:: Exercise description ::
Where the line containing "Enabled (332, 2544)" appears in the records below, begin there and repeat each line exactly through the final one, dropping all pictures.

:: Material for this task ::
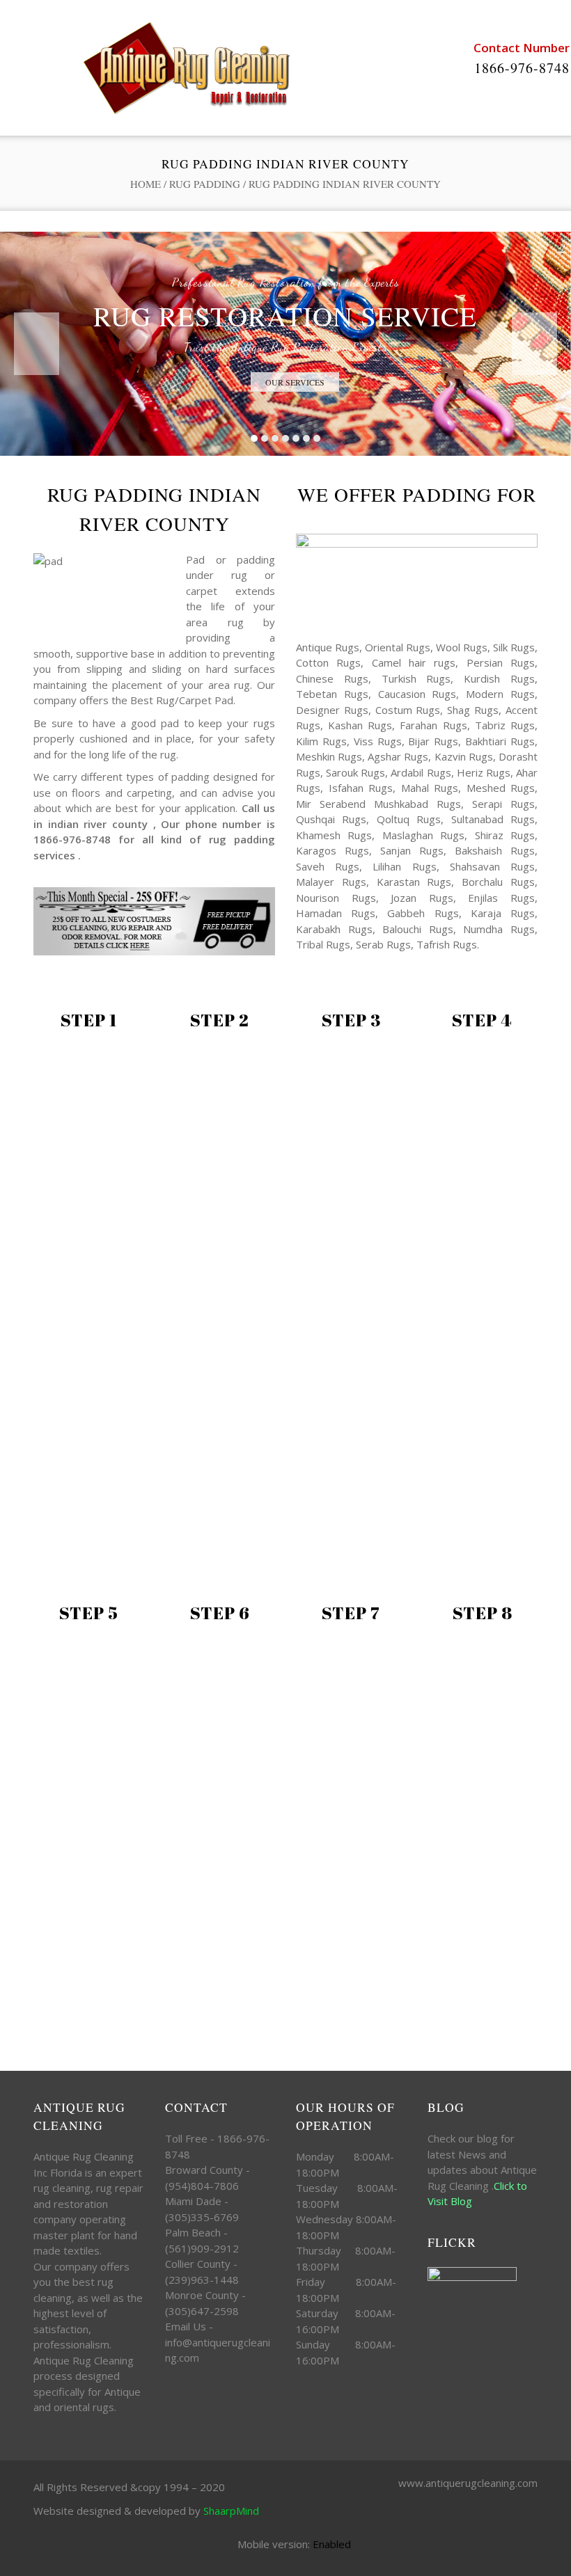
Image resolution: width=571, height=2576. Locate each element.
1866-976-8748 (522, 67)
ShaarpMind (231, 2511)
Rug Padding (204, 184)
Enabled (332, 2544)
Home (145, 184)
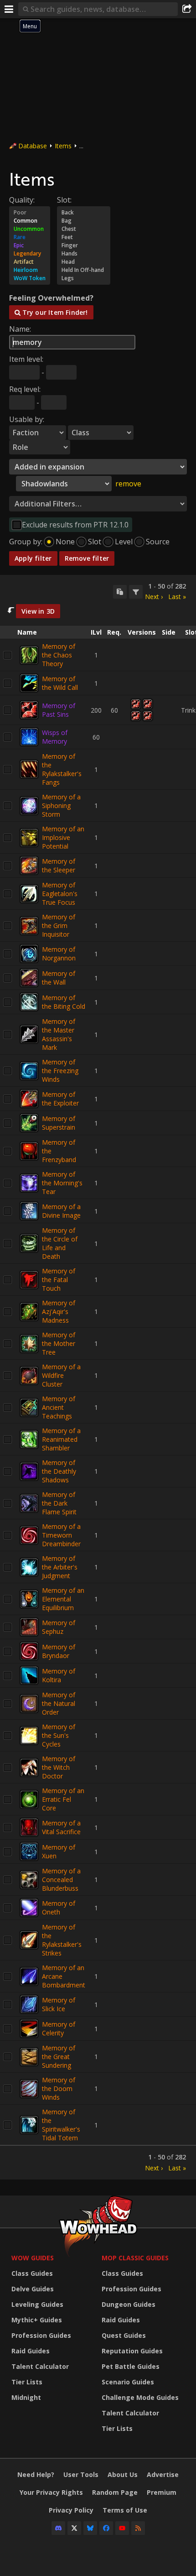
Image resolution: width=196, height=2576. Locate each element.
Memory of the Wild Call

:: Exercise result ::
Enabled (332, 2544)
Home (145, 184)
Image resolution: width=196, height=2576. Locate each element.
Memory of the Wild Call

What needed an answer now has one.